Owning commercial real estate for your business is a great investment, builds equity, provides stability, and gives you complete control over your facility. But what about the future?
Pride of ownership, lower cost of owning as opposed to leasing, and market value appreciation are all benefits as an owner user. However, understanding the next steps is important in maximizing the value of your real estate as well as your business.
Considering the Future: What is the Best Plan?
Everyone needs to keep an eye on the future despite the needs of the present. This applies to real estate much in the same way it does your business.
We advise owner users to consider the following:
What is your goal for both your business and your real estate? Do you plan on passing both on to your children/business partners? If so, has that plan been established yet with those parties, and do they understand the value, costs, and responsibilities of operating real estate?
What improvements have you made to the property over the time you have owned it? In real estate, we call these “Capital Improvements”. They are material improvements made to the property over the time you’ve owned it. The costs can be depreciated over time, and the value of the work should be considered if/when the building trades hands.
Is it the goal to sell the business in the future? If so, the best strategy is to have the real estate set up under a separate entity. You can make the decision to sell the real estate with the business to the same buyer, but a better outcome can come by one of two ways: Cash flow from holding the real estate with a lease to the new business buyer OR a market sale process that is run to achieve a market value to a separate buyer either with vacancy or from a lease with income to determine value.
Why it matters: Owner users can lose value on their real estate by not planning ahead. We advise owner users that consider a sale to understand what values look like in the market from both a leasing and sale perspective. Both have different tax, cash flow, and sale value advantages.
Understand the Due Diligence Process by Doing Your Own
If you’ve made the decision to sell, you’re best suited to look into the areas a prospective buyer will scrutinize before you go to market.
Documentation of all capital expenditures. Buyers will want to see records of renovations, system upgrades, and major repairs.
Have up-to-date rent rolls and lease agreements. If you lease part of your property, ensure all leases are documented and up to date.
Have a ledger of any current service contracts for the property. Insurance, utilities, telecom, landscaping, and HVAC maintenance are all examples of service contracts.
The Deed, ALTA survey, Title Insurance Policy, and any Environmental Studies. A best-positioned seller will have these all in hand once it is time to sell. Properties with these materials performed recently have the best chance of achieving their target price over those without. An ALTA survey can cost about $6,500-$8,000.
Why it matters: A buyer needs to see these materials; if they have to pay for them, they will factor that into their offer price. It also gives a seller an understanding of what to expect during the marketing period leading to an accepted offer and the due diligence period leading to a closing.
Understand Highest and Best Use and Market Value Highest and Best Use.
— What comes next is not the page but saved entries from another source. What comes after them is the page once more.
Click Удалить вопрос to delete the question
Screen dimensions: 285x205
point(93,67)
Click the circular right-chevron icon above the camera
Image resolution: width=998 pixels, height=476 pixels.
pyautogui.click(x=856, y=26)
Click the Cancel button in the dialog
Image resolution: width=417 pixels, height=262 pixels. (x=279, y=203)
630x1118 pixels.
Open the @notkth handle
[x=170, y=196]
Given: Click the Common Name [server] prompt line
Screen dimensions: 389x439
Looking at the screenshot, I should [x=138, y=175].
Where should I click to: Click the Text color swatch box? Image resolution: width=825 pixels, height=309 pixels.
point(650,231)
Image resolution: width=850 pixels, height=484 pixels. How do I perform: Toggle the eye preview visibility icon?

Understanding the highest and best use helps determine value. No further action is needed if the property is currently used to the most value it can achieve in the current market. If there is a higher and better use, a feasibility study by an engineer for that use is suggested to understand market value. A feasibility study can range between $2,000-$8,000, depending on the property size.
Get an environmental report if you do not already have a recent one. A Phase I Environmental Site Assessment will be a standard due diligence requirement for any Buyer. Addressing issues early can prevent a sale from falling apart if issues arise. This typically costs about $3,000.
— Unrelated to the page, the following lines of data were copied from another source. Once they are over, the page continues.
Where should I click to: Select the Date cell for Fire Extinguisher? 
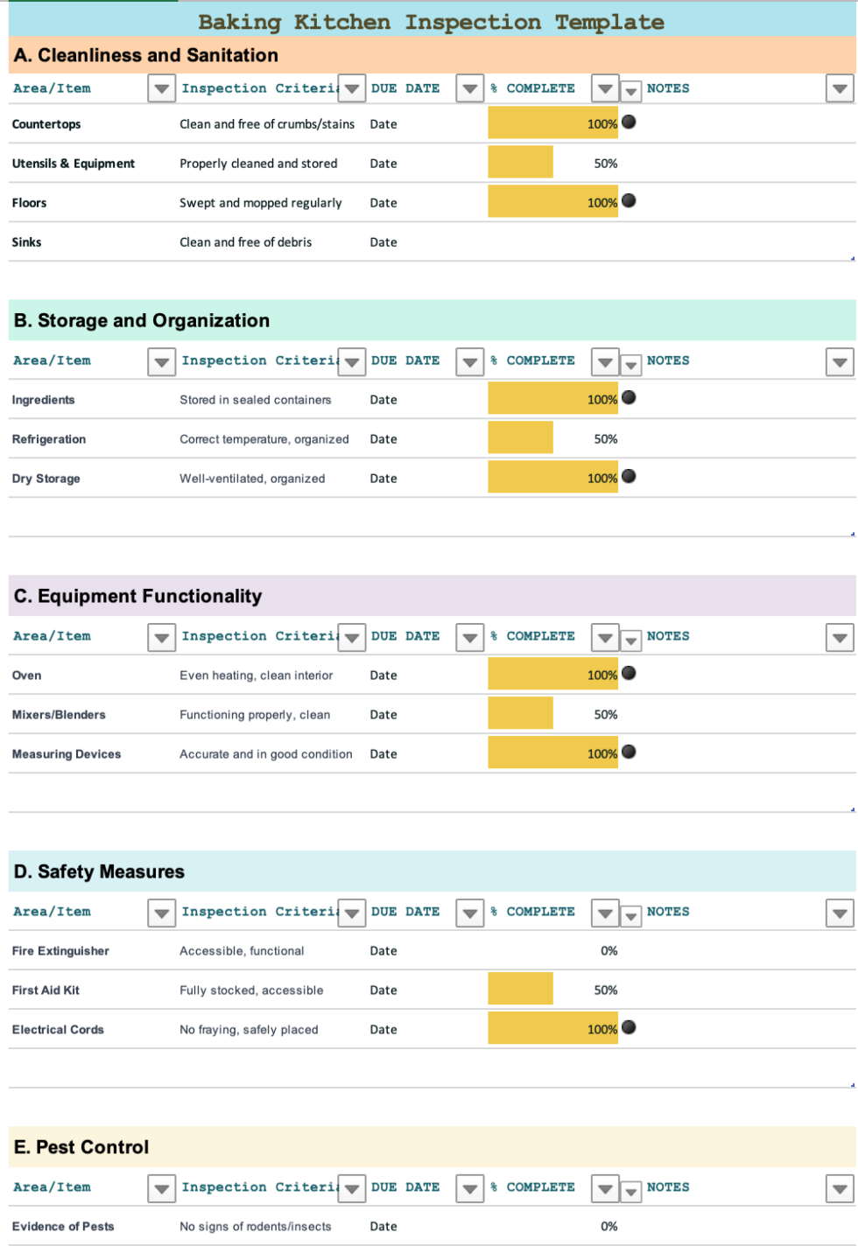point(383,951)
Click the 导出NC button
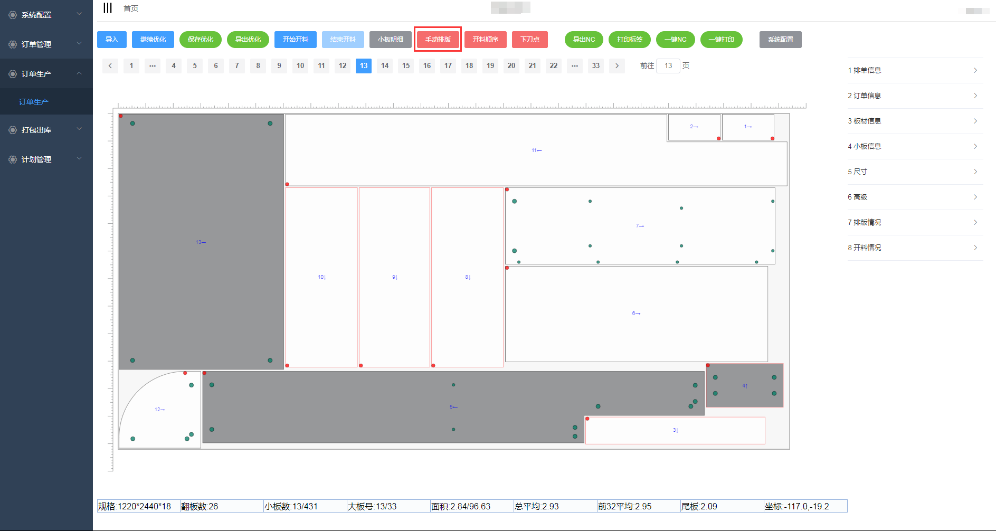This screenshot has height=531, width=996. point(584,40)
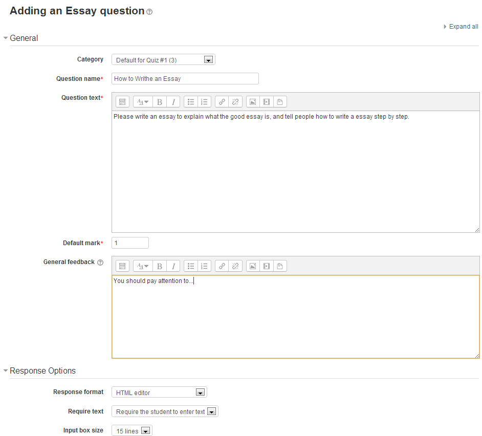
Task: Click insert link icon in Question text toolbar
Action: click(222, 102)
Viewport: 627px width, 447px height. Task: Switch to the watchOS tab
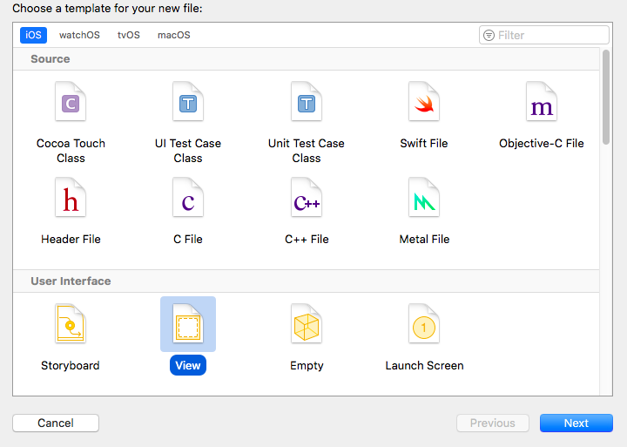pyautogui.click(x=79, y=36)
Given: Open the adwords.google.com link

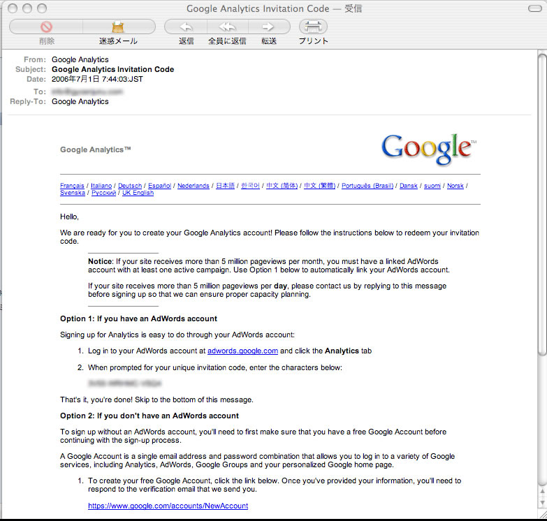Looking at the screenshot, I should [242, 351].
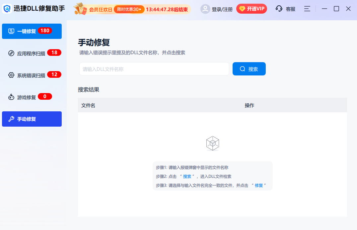Screen dimensions: 357x230
Task: Click the blue 搜索 search button
Action: coord(249,68)
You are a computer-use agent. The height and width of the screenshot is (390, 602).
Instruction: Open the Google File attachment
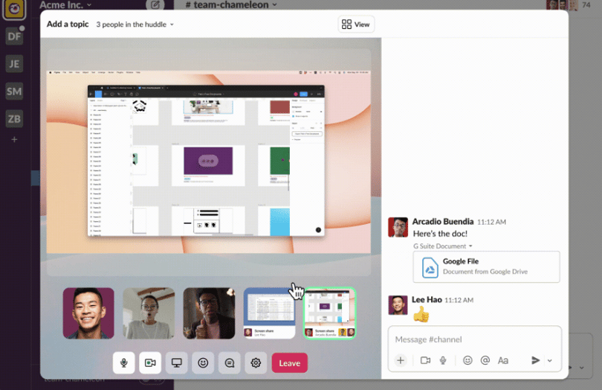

Work With a Real Estate Professional Who Knows Your Property and Your Market
Selling a commercial property is unique and can have its own set of expectations and standards. It’s a complex process that requires industry expertise. A qualified broker will have experience in your property type and can describe the process, so you know what to expect. Here is what we do to facilitate the process:
Set up a meeting to understand the Property and Your Goals. What are you looking to achieve from a sale? Let’s sit down and understand that first. We can also understand how well-positioned you are as a seller today and offer advice on what steps to take to improve that.
Get a professional valuation. A competitive market analysis from a qualified commercial real estate professional will account for recent sales comps, lease comps, market availability/scarcity of type, and condition/value of the physical asset.
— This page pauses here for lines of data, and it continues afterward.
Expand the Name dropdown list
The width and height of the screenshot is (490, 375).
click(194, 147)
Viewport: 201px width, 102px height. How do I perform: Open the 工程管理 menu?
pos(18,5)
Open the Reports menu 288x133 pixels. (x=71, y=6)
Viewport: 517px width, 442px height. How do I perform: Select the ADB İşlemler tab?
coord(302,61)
Set Up a Marketing Strategy. Once goals are understood and value has been determined, it’s time to set up a strategy to achieve them.
Leverage Our Network. We speak with buyers of office and industrial real estate every day and have a database of active users, developers, and investors.
Final Thoughts
Owning the real estate your company operates out of adds an additional tranche of value that can be leveraged in different avenues of future cash flow, estate planning, and retirement. Whether among partners or as a sole business owner, the additional value of real estate can increase the individual’s net worth when it’s time to stop working.
Physical maintenance, accounting and operational maintenance, and market analysis are all very important to maximize the value of your asset. We work with both institutions and privately held owners of office and industrial real estate to best position themselves to meet their goals over decades.